3. Visiting the Hubby's sister in St. Louis, we walked down an eerily empty downtown street. No traffic, no people, closed businesses. Even the homeless weren't hanging out there. It was creepifying, honestly, and some of the architecture was... hah, interesting, to say the least. It had personality. So I wondered what would happen to turn a bustling city center into... well, that, and wrote "Guardians of Public Safety." It will be available soon in "First and Starlight."
4. Wait, I have to pick one? Well, my spaceship crew was inspired by Firefly. Alex Jarrett is a sort of Tony Stark without the asshole gene, who does Big Pharma rather than weapons. Ben started out as Harry Lockhart from "Kiss Kiss Bang Bang" and morphed into someone completely different. And "The Cow and the Beanstalk" began from the premise of "why in the world would a guy pay actual magic beans for an ordinary cow?"

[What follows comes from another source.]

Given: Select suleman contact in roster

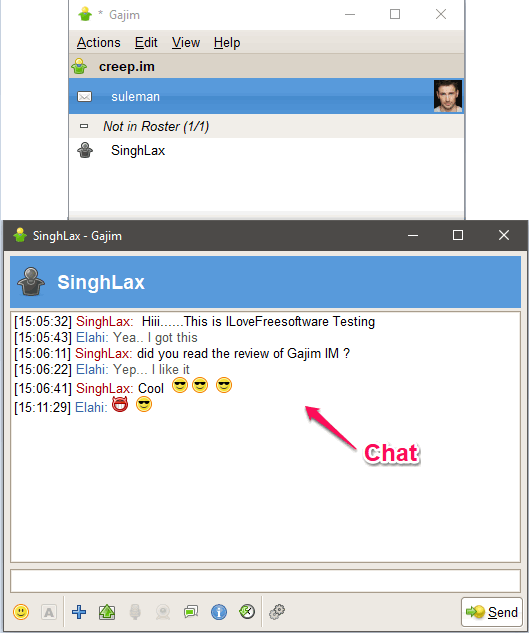Looking at the screenshot, I should [266, 96].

5. "He won his soul and lost the war," a lyric line from "The Death of Johnny Mooring" by Enter the Haggis, inspired "Better a Millstone." That line haunted me for a good long while while I noodled exactly how that would happen and what kind of character it would happen to. This one hasn't found a home yet, because it's dark and kind of depressing and I kill lots of things in it they say you're not supposed to kill. Also, it's long. I consider it a dark fantasy rather than horror, because it's a secondary world rather than ours. This is also one I can point to the roleplay and say that it had a direct effect on my fiction, because the angel and demon characters will be very familiar to anyone who's read any of the fun stuff I've done in that with
werewolf_hacker and
guriel.
Where do you get your ideas? EVERYWHERE.